Your objective = The records follow. Copy them exactly, but omit the pictures.

Records from a data source:
---+---

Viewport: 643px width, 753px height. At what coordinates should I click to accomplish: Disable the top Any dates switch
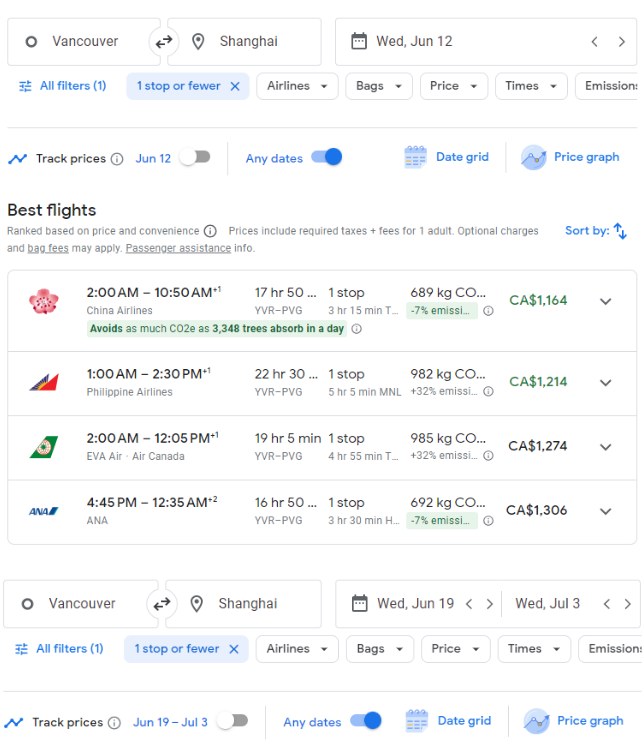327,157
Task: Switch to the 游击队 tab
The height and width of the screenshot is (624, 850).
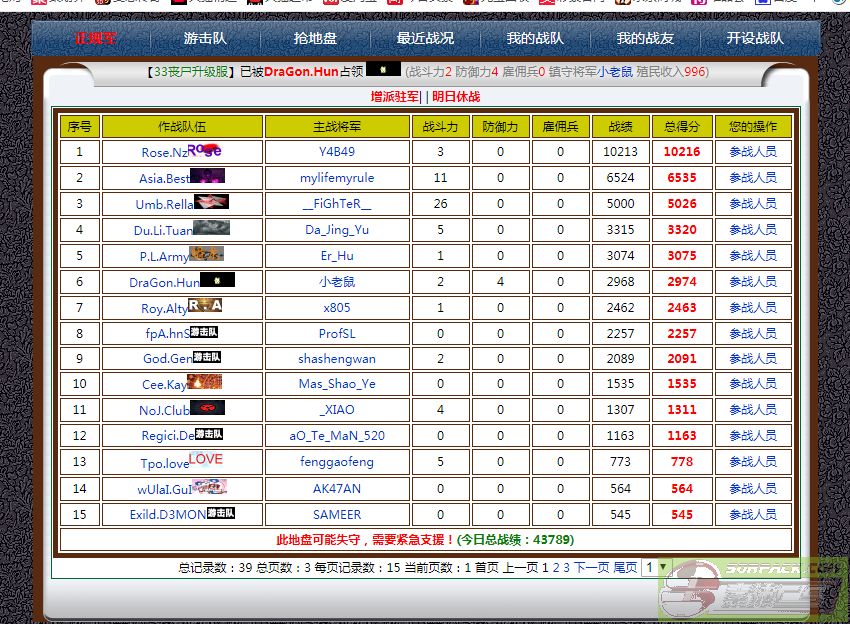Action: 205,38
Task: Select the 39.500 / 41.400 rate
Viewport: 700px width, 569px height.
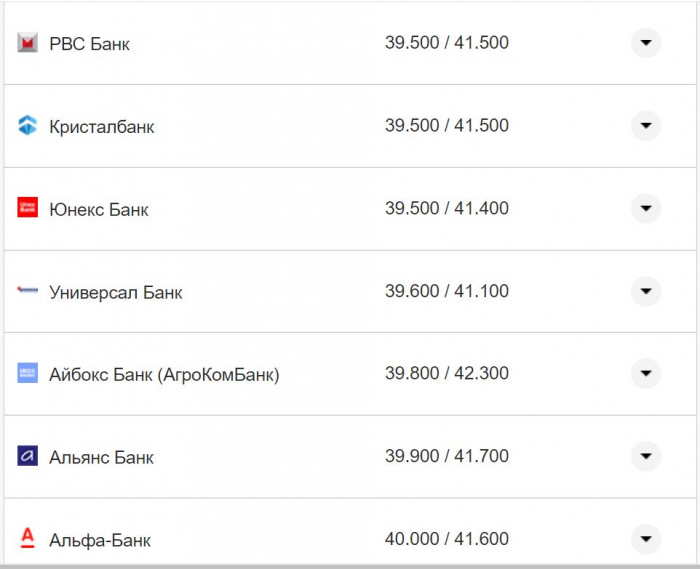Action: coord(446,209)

---+---

Output of the task =
Viewport: 643px width, 753px height. At what coordinates should I click to accomplish: Disable the top Any dates switch
327,157
Task: Switch to the 游击队 tab
The height and width of the screenshot is (624, 850).
Action: 205,38
Task: Select the 39.500 / 41.400 rate
Viewport: 700px width, 569px height.
Action: coord(446,209)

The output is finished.